▶ _TASK BRIEF_: In the entries that follow, find the line containing "[Motorkleding kiezen: jouw"; from there, copy every line exactly through the line containing "Comprehensive Eye Exams (86, 2308)".

Top of INPUT RECORDS

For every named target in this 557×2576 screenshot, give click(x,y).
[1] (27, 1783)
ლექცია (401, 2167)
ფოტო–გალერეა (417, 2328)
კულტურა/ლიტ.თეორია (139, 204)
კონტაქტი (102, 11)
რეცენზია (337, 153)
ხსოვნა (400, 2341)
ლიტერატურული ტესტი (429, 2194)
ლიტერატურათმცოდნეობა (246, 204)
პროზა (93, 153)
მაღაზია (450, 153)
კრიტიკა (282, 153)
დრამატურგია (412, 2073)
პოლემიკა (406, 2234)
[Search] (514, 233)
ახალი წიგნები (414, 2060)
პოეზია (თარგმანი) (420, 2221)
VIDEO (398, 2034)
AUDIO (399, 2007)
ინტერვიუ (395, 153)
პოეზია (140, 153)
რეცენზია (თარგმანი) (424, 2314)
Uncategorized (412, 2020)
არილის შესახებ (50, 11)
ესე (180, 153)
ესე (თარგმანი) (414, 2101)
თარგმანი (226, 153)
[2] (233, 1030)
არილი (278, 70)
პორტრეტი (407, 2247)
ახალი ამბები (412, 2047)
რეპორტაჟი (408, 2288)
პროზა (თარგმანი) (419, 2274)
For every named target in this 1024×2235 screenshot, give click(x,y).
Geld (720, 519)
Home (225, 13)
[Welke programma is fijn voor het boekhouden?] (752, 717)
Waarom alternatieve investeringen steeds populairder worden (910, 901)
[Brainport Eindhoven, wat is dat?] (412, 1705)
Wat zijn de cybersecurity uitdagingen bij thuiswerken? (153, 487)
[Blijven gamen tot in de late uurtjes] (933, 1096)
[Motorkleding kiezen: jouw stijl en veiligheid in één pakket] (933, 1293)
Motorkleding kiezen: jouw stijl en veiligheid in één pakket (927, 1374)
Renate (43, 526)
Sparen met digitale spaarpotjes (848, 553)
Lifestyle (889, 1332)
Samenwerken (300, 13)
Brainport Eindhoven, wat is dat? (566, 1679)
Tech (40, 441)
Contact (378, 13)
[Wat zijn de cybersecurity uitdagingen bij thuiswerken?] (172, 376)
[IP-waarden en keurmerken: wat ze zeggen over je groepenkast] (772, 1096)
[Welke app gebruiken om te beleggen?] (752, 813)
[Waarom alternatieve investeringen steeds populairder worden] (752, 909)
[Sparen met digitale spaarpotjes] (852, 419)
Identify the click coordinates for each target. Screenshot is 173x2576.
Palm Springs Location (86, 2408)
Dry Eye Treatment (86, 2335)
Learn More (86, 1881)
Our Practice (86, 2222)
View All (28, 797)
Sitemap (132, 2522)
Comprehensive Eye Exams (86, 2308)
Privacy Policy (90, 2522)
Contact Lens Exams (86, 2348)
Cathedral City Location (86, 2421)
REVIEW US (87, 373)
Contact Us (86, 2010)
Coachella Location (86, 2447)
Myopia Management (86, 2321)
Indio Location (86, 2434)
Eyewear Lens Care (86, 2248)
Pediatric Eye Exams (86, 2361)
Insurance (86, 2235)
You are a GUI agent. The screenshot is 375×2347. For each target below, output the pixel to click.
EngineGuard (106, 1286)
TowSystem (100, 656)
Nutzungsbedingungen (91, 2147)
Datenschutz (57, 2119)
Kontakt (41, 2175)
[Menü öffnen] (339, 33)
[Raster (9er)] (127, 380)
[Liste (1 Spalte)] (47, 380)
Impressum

Bottom of INPUT RECORDS

▶ _OUTPUT OF THE EXERCISE_:
[Motorkleding kiezen: jouw stijl en veiligheid in één pakket] (933, 1293)
Motorkleding kiezen: jouw stijl en veiligheid in één pakket (927, 1374)
Renate (43, 526)
Sparen met digitale spaarpotjes (848, 553)
Lifestyle (889, 1332)
Samenwerken (300, 13)
Brainport Eindhoven, wat is dat? (566, 1679)
Tech (40, 441)
Contact (378, 13)
[Wat zijn de cybersecurity uitdagingen bij thuiswerken?] (172, 376)
[IP-waarden en keurmerken: wat ze zeggen over je groepenkast] (772, 1096)
[Welke app gebruiken om te beleggen?] (752, 813)
[Waarom alternatieve investeringen steeds populairder worden] (752, 909)
[Sparen met digitale spaarpotjes] (852, 419)
Identify the click coordinates for each target. Screenshot is 173x2576.
Palm Springs Location (86, 2408)
Dry Eye Treatment (86, 2335)
Learn More (86, 1881)
Our Practice (86, 2222)
View All (28, 797)
Sitemap (132, 2522)
Comprehensive Eye Exams (86, 2308)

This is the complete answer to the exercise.